Although many clinical trials have demonstrated that NSAIDS are relatively ineffective in treating ARDS,9 they have been shown to inhibit the formation of proinflammatory eicosanoids in patients with sepsis.9 One possible explanation for the lack of efficacy of NSAIDs in ARDS is that they also inhibit the formation of the antiinflammatory eicosanoid PGI2.14 The possible importance of endogenous PGI2 in protecting against ARDS is exemplified by the therapeutic benefits of inhalational PGI2 to treat the condition.10 In a recent study, we also demonstrated that the PGI2 analogue iloprost inhibits the expression of NADPH oxidase and O2·− formation in pig PAVSMCs and PAECs, again induced by LPS and cytokines.11 Thus, NSAIDs may intrinsically negate their therapeutic potential through this “double-edged” effect on PGI2. In the present study, the nitroaspirins inhibited PGI2 formation but still blocked the gp91phox expression and O2·− formation. Thus, the NO-donating aspirins, by virtue of possessing an NO-donating moiety, may overcome this limitation of NSAIDs, because NO has properties similar to those of PGI2, including vasodilation and the inhibition of adhesion molecule expression and platelet and leukocyte activity.13,20
Notwithstanding NO and the lack of effect of ASA on NADPH oxidase activity, the aspirin moiety of NO-ASA may reduce vascular O2·− formation through an indirect effect on platelet TXA2 formation. We found that the TXA2 analogue U46619 promoted O2·− formation and NADPH oxidase expression in pig PAECs and PAVSMCs.11 Because hyperactive platelets and increased TXA2 formation is a hallmark of ARDS,23 this inhibition may also be beneficial in attenuating oxidative stress and reducing the prohypertensive actions of TXA2.14
One potential drawback of orally administered nitroaspirins, however, is their possible contraindication in sepsis, which etiologically accounts for 40% of ARDS patients.23 In contrast to the pulmonary hypertension seen in ARDS, sepsis is associated with systemic hypotension, which is evoked by endotoxin-induced inducible NO synthase expression24 and as such may be worsened by an NO donor. Indeed, it has been widely advocated that sepsis can be treated with inhibitors of NO synthase.24 Nevertheless, in the remainder of patients with non–sepsis-mediated ARDS, nitroaspirins may still be appropriate.
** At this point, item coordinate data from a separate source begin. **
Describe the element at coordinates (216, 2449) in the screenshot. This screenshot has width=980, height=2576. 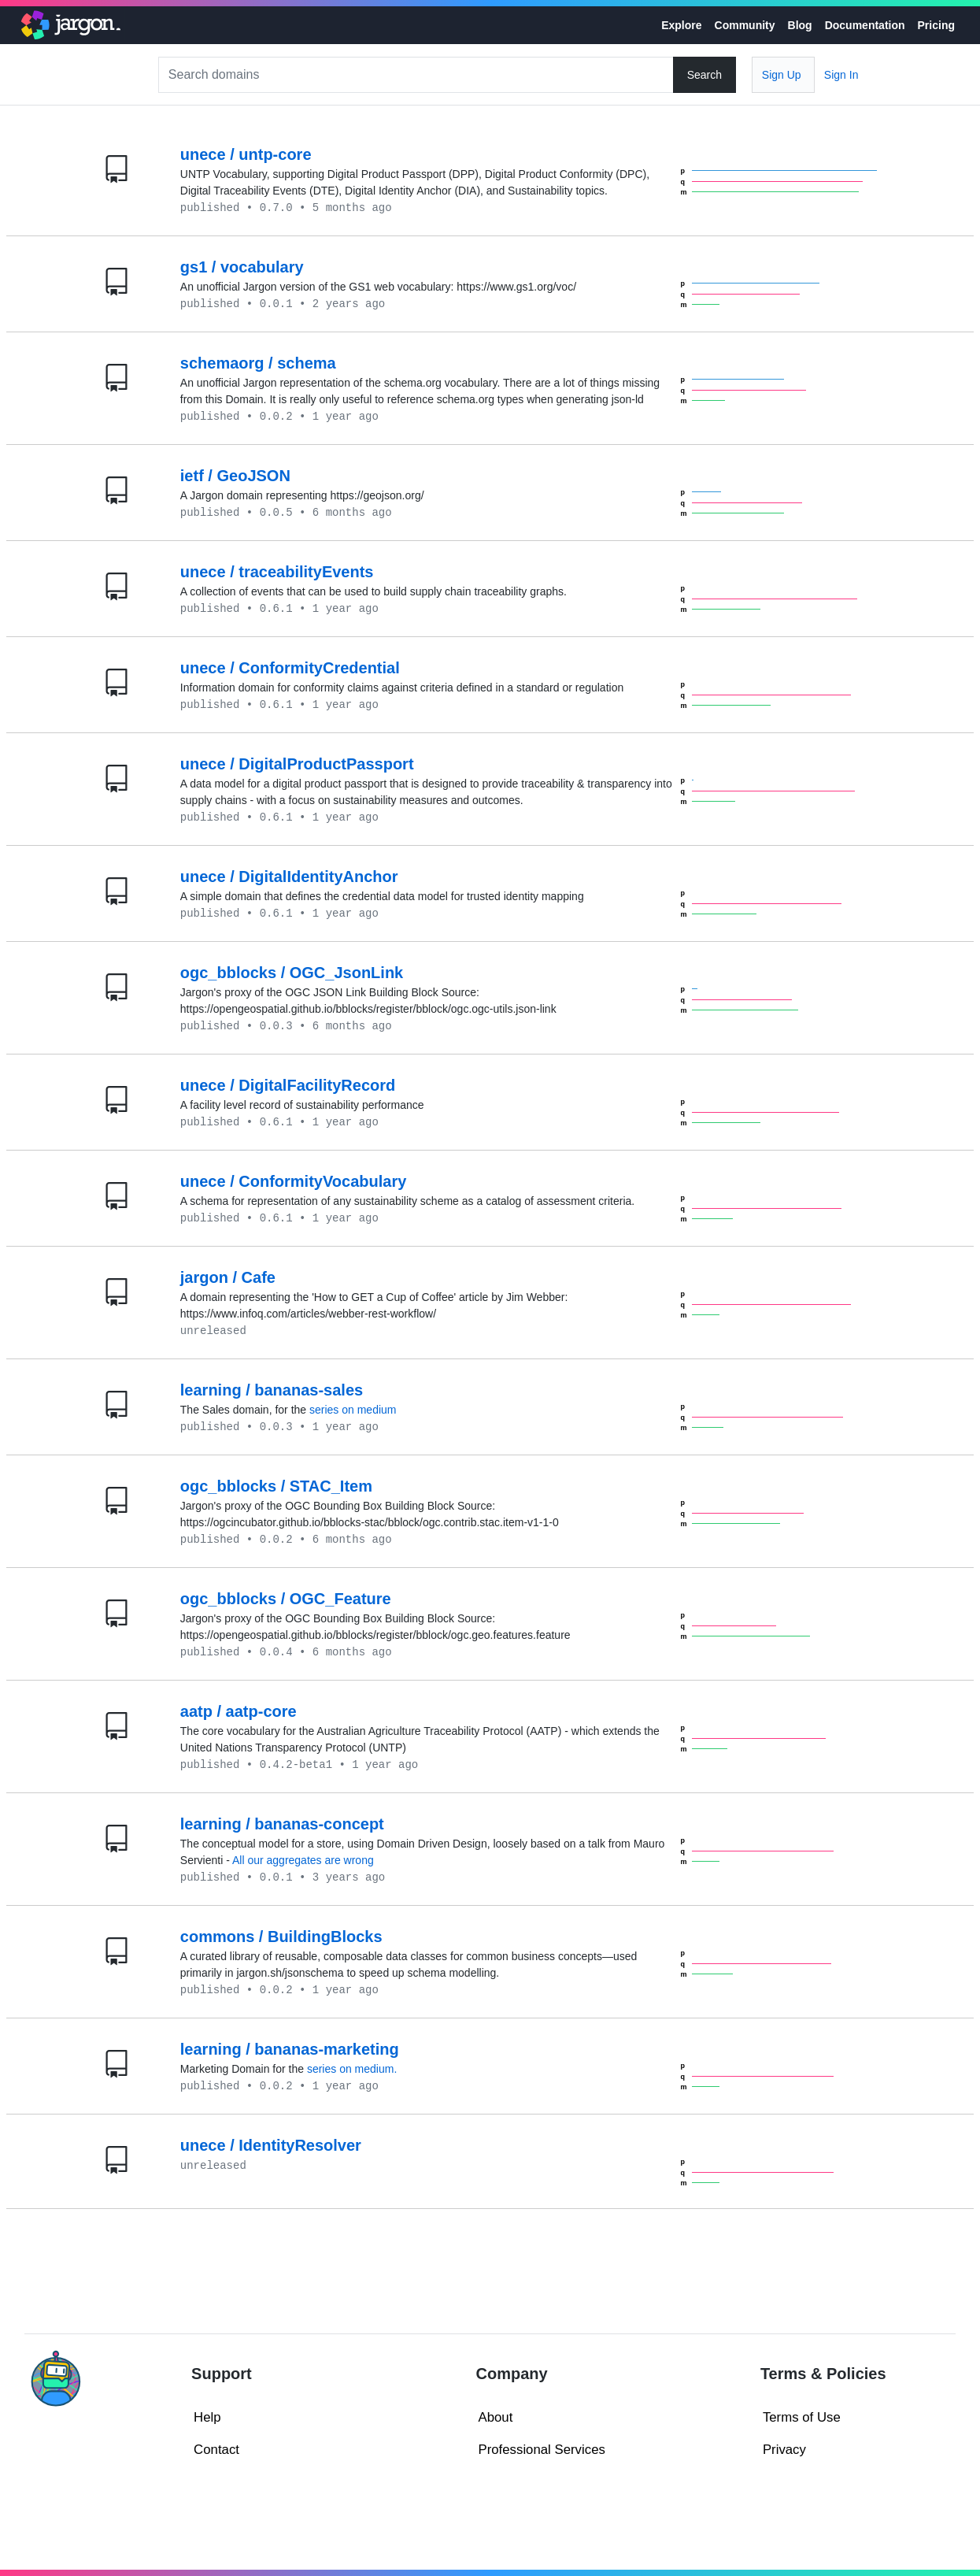
I see `Contact` at that location.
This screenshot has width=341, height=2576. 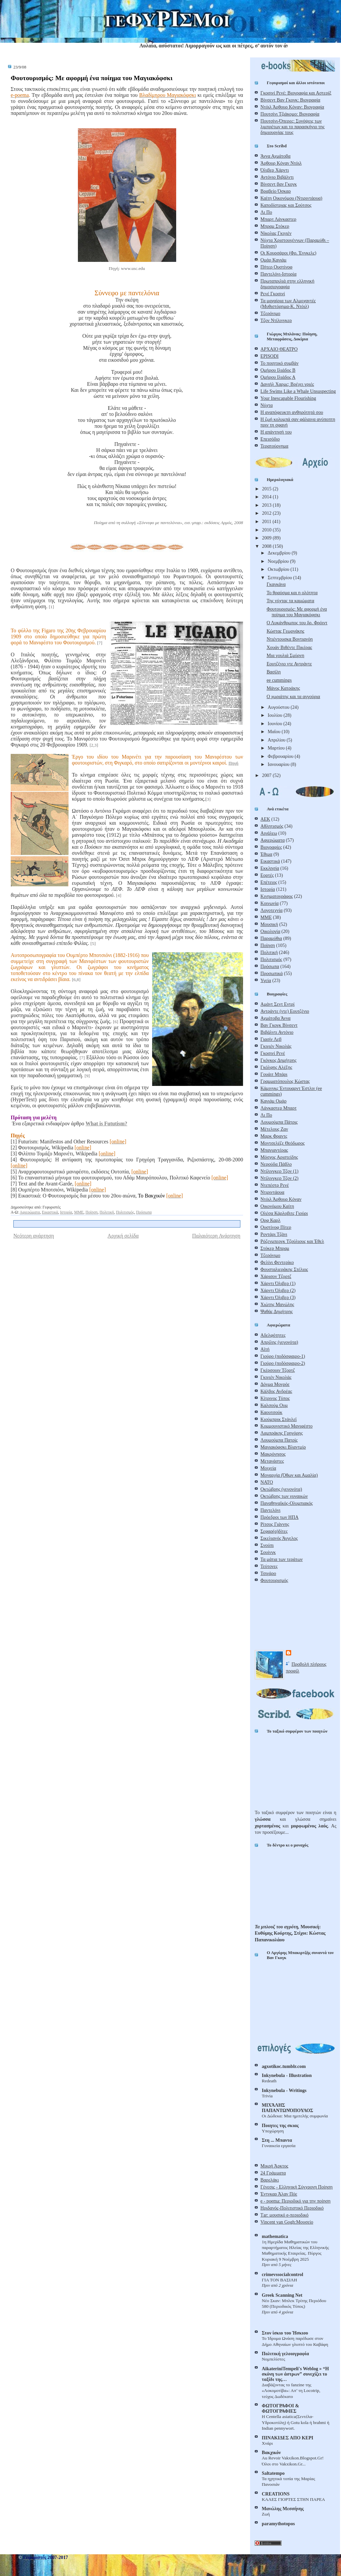 What do you see at coordinates (274, 226) in the screenshot?
I see `Μπραμ Στόκερ` at bounding box center [274, 226].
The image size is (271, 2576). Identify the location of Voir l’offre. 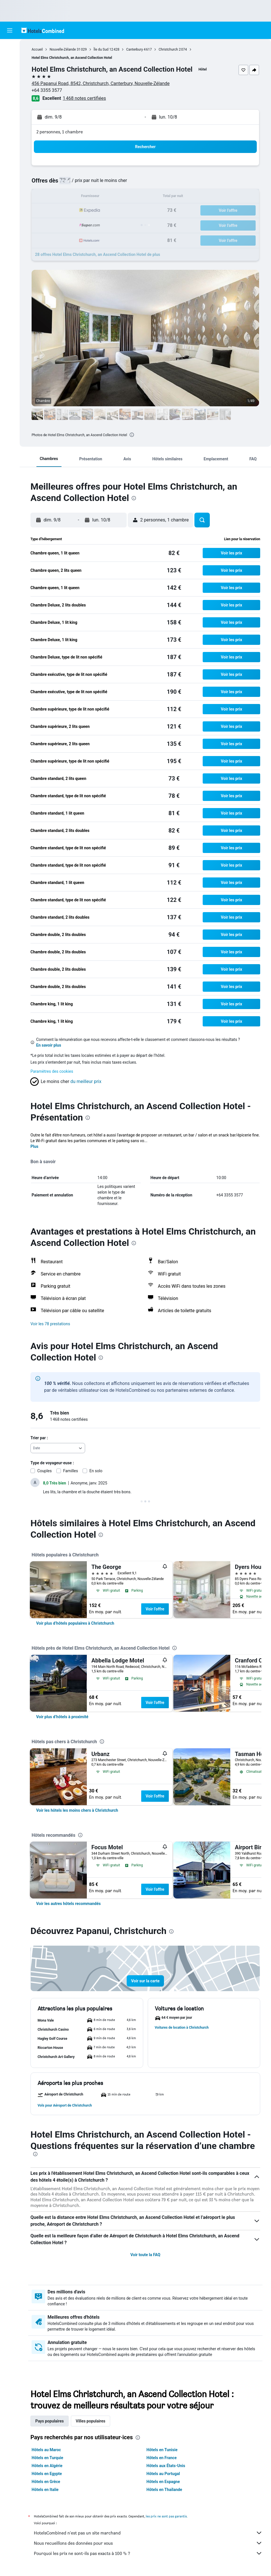
(155, 1609).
In conclusion, this study demonstrates that LPS and cytokines promote the formation of O2·− in pig pulmonary arterial cells via an upregulation of NADPH oxidase activity. This would lead to the negation of NO availability and the generation of ONOO·−, which may render the vasculature susceptible to oxidative attack. The administration of nitroaspirins may be therapeutically useful in treating ARDS through (1) inhibition of leukocyte and platelet adhesion, (2) inhibition of release of cytokines from these blood cells, (3) suppression of NADPH oxidase upregulation and therefore O2·− release, (4) replacement of NO depleted by excess O2·− formation, and (5) inhibition of TXA2 formation, a promoter of both oxidative stress and vasoconstriction. Apart from ARDS, these data indicate that the therapeutic action of NO donors, including nitroaspirins, may be mediated, in part, through the suppression of NADPH oxidase expression and therefore excess O2·− formation. Nitroaspirins may also be effective in treating vascular diseases associated with oxidative stress.
This research was funded by the British Heart Foundation (grant number FS/2001041).